--- begin EXERCISE INPUTS ---

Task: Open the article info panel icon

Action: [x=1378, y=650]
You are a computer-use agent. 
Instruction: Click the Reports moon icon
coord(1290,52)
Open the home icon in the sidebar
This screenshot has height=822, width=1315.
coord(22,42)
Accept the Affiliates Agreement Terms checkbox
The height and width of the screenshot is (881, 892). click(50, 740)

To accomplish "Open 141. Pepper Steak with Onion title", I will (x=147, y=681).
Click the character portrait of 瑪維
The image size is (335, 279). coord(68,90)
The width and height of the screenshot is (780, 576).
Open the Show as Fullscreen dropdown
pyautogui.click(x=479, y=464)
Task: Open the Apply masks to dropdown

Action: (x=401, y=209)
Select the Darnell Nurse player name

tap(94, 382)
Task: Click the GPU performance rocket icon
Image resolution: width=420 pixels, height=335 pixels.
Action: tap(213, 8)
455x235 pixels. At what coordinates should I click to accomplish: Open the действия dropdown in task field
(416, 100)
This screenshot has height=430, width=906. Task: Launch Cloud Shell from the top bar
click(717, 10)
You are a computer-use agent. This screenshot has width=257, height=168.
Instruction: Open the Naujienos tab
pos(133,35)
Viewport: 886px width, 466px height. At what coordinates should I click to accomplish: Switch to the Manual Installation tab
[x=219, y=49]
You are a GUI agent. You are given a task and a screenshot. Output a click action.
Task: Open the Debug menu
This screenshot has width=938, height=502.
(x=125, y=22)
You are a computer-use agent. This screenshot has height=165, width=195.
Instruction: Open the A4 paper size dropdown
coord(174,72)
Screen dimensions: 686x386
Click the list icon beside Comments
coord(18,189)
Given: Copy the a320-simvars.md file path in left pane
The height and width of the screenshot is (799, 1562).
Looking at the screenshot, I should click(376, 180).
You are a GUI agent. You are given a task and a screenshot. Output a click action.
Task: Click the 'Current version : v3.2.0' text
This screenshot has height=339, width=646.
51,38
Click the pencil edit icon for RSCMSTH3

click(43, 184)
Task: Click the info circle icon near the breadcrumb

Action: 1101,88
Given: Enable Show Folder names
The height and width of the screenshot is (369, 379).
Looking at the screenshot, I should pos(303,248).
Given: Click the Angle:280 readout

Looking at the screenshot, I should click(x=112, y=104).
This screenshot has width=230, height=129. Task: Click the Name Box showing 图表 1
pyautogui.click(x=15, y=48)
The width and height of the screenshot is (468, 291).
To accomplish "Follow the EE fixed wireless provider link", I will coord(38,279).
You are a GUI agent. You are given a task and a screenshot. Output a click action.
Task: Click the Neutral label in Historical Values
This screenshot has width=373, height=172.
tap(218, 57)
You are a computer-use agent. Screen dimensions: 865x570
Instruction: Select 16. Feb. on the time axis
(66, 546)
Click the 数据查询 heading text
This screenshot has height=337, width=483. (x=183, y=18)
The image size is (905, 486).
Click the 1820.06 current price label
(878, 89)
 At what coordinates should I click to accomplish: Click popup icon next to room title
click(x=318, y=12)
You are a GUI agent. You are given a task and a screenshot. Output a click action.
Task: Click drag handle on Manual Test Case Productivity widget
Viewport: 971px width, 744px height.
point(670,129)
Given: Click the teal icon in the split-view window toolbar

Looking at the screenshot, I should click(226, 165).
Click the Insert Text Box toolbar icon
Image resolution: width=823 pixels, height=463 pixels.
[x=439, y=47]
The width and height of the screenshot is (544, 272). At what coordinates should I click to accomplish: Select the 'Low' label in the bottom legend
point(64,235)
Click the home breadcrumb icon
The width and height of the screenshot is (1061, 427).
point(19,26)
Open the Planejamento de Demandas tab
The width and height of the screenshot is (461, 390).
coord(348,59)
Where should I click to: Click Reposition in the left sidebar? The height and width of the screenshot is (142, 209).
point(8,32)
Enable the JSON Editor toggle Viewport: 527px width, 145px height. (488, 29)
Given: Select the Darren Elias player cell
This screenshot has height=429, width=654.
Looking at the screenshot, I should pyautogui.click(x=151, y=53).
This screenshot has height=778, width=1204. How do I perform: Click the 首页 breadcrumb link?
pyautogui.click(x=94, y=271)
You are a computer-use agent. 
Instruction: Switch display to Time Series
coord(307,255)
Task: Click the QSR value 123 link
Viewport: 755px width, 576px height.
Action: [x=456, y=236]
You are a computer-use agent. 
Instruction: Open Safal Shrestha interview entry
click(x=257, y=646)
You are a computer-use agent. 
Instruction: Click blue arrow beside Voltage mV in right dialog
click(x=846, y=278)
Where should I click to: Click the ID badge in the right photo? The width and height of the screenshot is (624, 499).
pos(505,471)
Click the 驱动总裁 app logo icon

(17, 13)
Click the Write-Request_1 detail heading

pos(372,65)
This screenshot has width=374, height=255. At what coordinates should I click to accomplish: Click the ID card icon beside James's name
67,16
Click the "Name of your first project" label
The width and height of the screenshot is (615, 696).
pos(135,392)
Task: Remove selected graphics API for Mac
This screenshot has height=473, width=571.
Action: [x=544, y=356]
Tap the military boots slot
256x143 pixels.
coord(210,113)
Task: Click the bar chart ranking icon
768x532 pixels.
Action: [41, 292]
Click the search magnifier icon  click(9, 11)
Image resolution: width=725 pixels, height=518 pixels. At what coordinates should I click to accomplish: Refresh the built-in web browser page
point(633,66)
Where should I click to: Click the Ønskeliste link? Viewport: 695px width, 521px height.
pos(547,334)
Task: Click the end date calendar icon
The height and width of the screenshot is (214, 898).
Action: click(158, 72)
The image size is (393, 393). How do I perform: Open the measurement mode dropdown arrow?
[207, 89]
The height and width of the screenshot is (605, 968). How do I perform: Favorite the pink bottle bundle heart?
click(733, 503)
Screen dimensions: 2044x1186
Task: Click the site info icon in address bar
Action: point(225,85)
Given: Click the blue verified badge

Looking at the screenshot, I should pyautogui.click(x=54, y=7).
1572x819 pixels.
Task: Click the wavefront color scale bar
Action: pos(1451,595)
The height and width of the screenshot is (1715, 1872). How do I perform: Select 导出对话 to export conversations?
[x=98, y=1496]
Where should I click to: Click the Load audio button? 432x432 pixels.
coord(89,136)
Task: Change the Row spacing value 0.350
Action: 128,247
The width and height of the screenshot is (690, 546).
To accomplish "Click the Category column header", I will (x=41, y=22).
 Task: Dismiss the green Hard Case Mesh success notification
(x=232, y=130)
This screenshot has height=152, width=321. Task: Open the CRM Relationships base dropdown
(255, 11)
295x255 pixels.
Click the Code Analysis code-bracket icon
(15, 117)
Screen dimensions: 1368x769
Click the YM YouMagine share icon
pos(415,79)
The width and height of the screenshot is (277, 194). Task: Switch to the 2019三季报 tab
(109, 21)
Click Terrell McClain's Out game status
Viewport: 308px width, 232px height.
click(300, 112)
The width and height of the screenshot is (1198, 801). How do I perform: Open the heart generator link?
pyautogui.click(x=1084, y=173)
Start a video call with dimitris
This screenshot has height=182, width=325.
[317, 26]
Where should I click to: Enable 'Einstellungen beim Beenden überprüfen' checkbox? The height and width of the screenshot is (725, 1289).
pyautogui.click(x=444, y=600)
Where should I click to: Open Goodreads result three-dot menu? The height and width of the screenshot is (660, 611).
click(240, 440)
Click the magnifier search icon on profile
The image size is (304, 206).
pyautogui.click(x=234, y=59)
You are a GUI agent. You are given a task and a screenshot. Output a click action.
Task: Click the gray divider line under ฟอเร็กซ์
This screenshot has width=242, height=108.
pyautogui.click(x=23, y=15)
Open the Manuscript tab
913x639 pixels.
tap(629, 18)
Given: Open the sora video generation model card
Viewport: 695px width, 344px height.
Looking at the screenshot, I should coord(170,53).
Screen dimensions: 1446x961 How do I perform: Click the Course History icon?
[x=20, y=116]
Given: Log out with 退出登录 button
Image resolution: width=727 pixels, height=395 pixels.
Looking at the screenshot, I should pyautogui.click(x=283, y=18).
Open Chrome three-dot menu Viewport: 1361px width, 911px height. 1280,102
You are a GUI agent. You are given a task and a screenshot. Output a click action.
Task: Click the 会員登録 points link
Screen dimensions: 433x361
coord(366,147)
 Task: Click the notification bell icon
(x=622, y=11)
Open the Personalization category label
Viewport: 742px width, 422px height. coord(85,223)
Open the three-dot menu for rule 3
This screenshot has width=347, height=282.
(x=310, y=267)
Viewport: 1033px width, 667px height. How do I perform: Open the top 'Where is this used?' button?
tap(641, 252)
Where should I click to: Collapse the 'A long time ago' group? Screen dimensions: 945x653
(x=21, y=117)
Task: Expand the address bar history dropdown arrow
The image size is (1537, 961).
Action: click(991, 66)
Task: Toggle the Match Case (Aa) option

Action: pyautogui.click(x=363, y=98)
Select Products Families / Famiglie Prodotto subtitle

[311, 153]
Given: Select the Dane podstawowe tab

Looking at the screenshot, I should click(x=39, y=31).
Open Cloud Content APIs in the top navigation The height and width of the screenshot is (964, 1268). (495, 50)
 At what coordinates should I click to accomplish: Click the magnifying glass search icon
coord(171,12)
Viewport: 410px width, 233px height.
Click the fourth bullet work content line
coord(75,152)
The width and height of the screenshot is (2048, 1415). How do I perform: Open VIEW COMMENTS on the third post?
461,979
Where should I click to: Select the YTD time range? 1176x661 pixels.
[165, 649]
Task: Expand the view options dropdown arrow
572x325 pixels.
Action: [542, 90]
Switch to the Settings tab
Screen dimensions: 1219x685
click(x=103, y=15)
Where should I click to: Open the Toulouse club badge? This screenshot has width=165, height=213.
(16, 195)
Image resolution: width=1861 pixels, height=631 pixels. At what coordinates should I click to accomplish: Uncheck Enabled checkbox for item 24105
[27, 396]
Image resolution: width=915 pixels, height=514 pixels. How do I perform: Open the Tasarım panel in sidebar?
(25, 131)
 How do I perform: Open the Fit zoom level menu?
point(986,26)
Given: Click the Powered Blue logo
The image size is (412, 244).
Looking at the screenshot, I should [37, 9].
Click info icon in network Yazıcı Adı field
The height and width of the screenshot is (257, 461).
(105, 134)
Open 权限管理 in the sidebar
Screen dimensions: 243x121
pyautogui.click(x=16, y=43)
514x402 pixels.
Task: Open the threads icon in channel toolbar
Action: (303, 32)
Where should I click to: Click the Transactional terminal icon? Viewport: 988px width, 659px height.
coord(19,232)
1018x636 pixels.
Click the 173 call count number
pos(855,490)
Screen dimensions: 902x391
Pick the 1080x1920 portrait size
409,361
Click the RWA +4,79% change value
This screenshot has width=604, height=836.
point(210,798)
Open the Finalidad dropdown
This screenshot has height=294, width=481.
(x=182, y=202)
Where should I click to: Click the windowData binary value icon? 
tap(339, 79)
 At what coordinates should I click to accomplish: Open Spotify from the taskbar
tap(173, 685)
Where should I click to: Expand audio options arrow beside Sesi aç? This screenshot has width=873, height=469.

--- end EXERCISE INPUTS ---

**YOUR TASK:** Copy the entries above word for word, starting with the line containing "Given: Click the Powered Blue logo" and ending with the line containing "Action: (303, 32)", both of those lines included.

**RESPONSE:**
Given: Click the Powered Blue logo
The image size is (412, 244).
Looking at the screenshot, I should [37, 9].
Click info icon in network Yazıcı Adı field
The height and width of the screenshot is (257, 461).
(105, 134)
Open 权限管理 in the sidebar
Screen dimensions: 243x121
pyautogui.click(x=16, y=43)
514x402 pixels.
Task: Open the threads icon in channel toolbar
Action: (303, 32)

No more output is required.